Adding further information
""""""""""""""""""""""""""

The tags establish links between datasets. If one needs to attach
further information to each of the regions defined by the tag, one can
add **Features** to them. A **Feature** references a **DataArray** as
its *data* and specifies with the *link_type* how the link has to be
interpreted.  The *link_type* can either be *tagged*, *indexed*, or
*untagged* indicating that the tag should be applied also to the
feature data (*tagged*), for each position given in the tag, a slice
of the feature data (ith index along the first dimension) is the
feature (*indexed*), or all feature data applies for all positions
(*untagged*).

Let's say we want to give each  point a name, we can create a feature like this:

.. code-block:: python

        spot_names = block.create_data_array('spot ids', 'nix.feature', dtype=nix.DataType.Int8, data=[1, 2])
        spot_names.append_set_dimension()
        feature = tag.create_feature(spot_names, nix.LinkType.Indexed)
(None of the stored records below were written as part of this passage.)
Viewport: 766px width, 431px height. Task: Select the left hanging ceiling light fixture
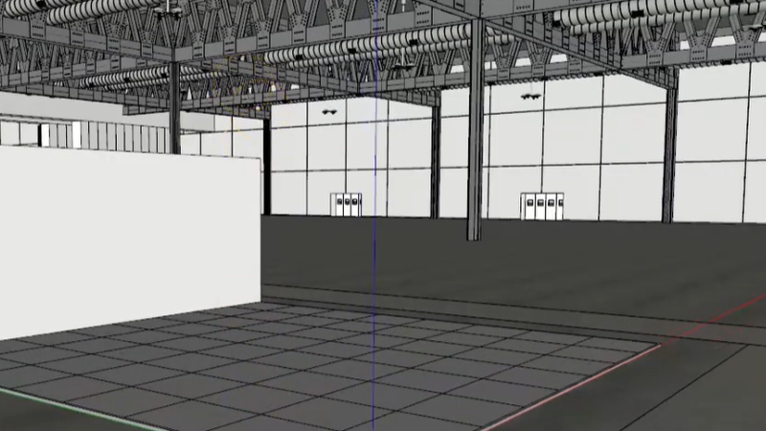point(331,111)
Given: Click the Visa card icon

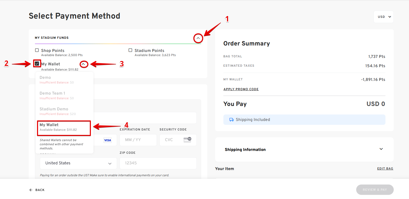Looking at the screenshot, I should coord(107,140).
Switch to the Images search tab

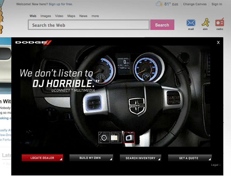(46, 16)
We could also say that each point in the tagged data (e.g. a matrix of
measurements) has a corresponding point in an input matrix.

.. code-block:: python

        input_matrix = np.random.random(data.shape)
        input_data = block.create_data_array('input matrix', 'nix.feature', data=input_matrix)
        dim_x = input_data.append_sampled_dimension(1.0)
        dim_x.label = 'x'
        dim_y = input_data.append_sampled_dimension(1.0)
        dim_y.label = 'y'
        tag.create_feature(input_data, nix.LinkType.Tagged)


Finally, one could need to attach the same information to all
positions defined in the tag. In this case the feature is *untagged*

.. code-block:: python

        common_feature = block.create_data_array('common feature', 'nix.feature', data=some_common_data)
        tag.create_feature(common_feature, nix.LinkType.Untagged)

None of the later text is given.